Material shown:
· · · · · · ·

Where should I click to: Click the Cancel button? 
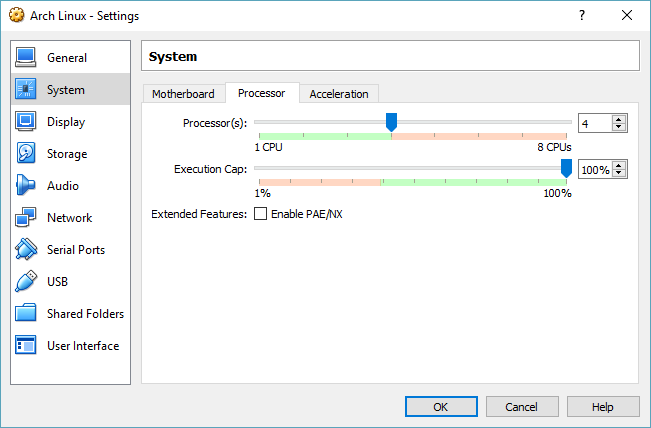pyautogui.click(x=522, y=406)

· · · · · · ·

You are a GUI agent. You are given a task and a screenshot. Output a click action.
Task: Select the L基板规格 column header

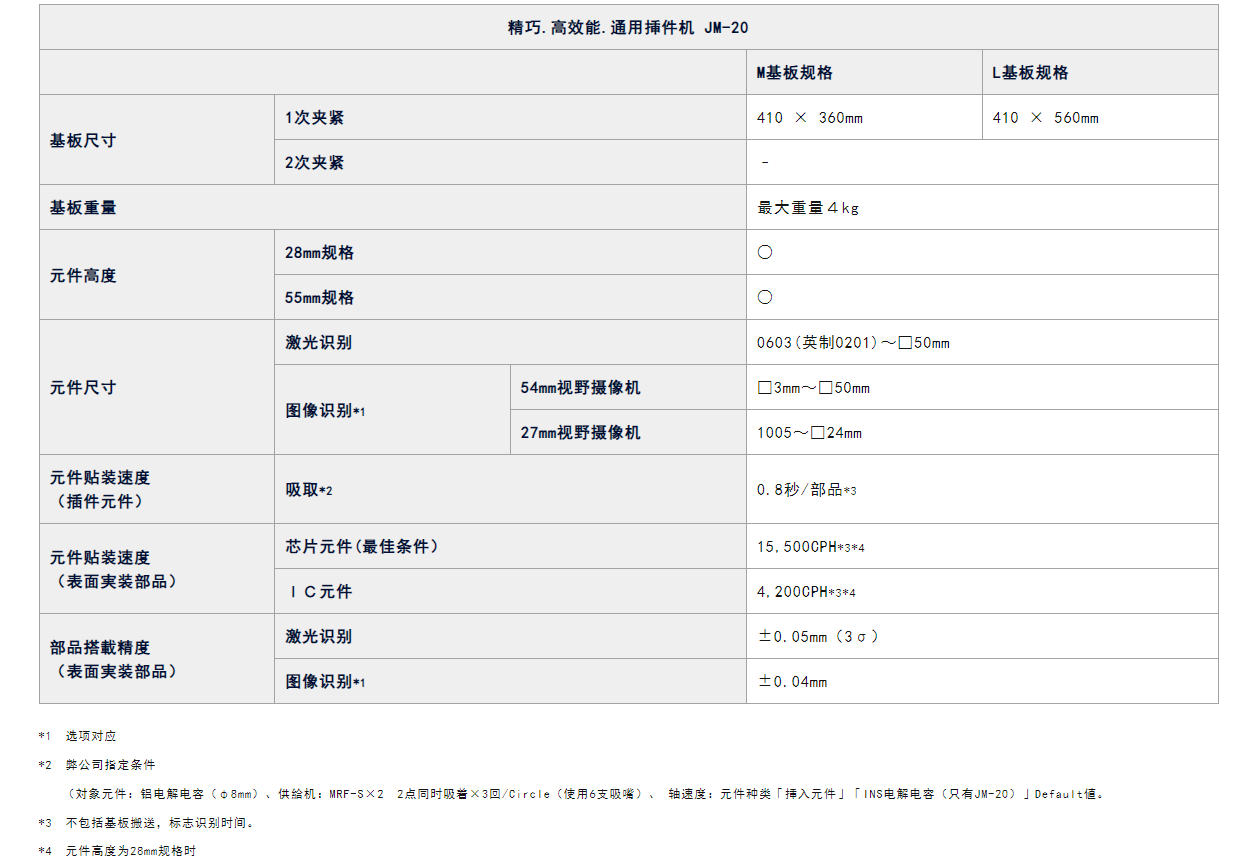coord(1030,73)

· · · · · · ·

Problem details: Can you reproduce the listing from the line with "You are a GUI" to the line with "coord(1030,73)", both included, leaving the pictures out?

Exercise answer:
You are a GUI agent. You are given a task and a screenshot. Output a click action.
Task: Select the L基板规格 column header

coord(1030,73)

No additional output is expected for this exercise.